Strict Data Breach Law Moves Forward in California

The California Senate has approved a strict bill that would allow any California resident affected by a data breach to sue a company for up to $1,000 per breach.

SB-1121 provides a number of regulations for how businesses handle consumer data. The bill requires companies to implement security procedures and notify consumers when their unencrypted and non-redacted personal information has been breached.

If a company did not take reasonable security measures to prevent a breach and/or did not notify individuals of the breach in a timely manner, a consumer can recover damages between $200 and $1,000, and still join a class action lawsuit against the company.

The bill deals with data breaches, but also outlines how companies must handle sharing information with third parties, particularly for marketing purposes. Individuals now have the right to contact companies to ask with whom their information has been shared and what information was included.

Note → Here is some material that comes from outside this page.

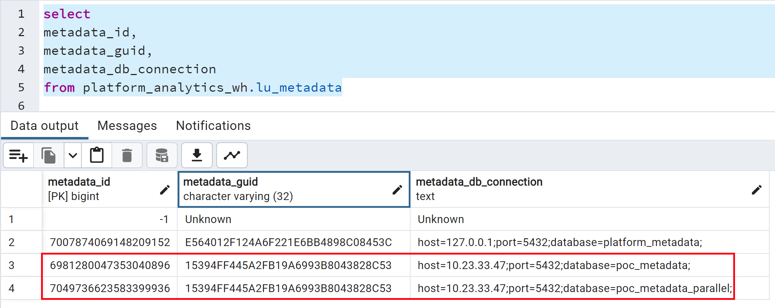Click the metadata_db_connection column edit pencil
Viewport: 775px width, 308px height.
coord(756,190)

Companies must respond to requests within 30 days.

The bill will now go to the state assembly. If passed there, Governor Jerry Brown would have 30 days to sign or veto the bill.

Colorado has also enacted a stricter data breach notification law. Starting September 1, companies will have only 30 days to notify consumers of a data breach, which is the shortest time of any notification law in the United States.

At the federal level, Democratic Senators Elizabeth Warren and Mark Warner introduced a bill in January that would give the FTC more power to investigate credit reporting industries and levy fines. This came in the wake of the Equifax breach, which exposed the personal information of over 140 million Americans.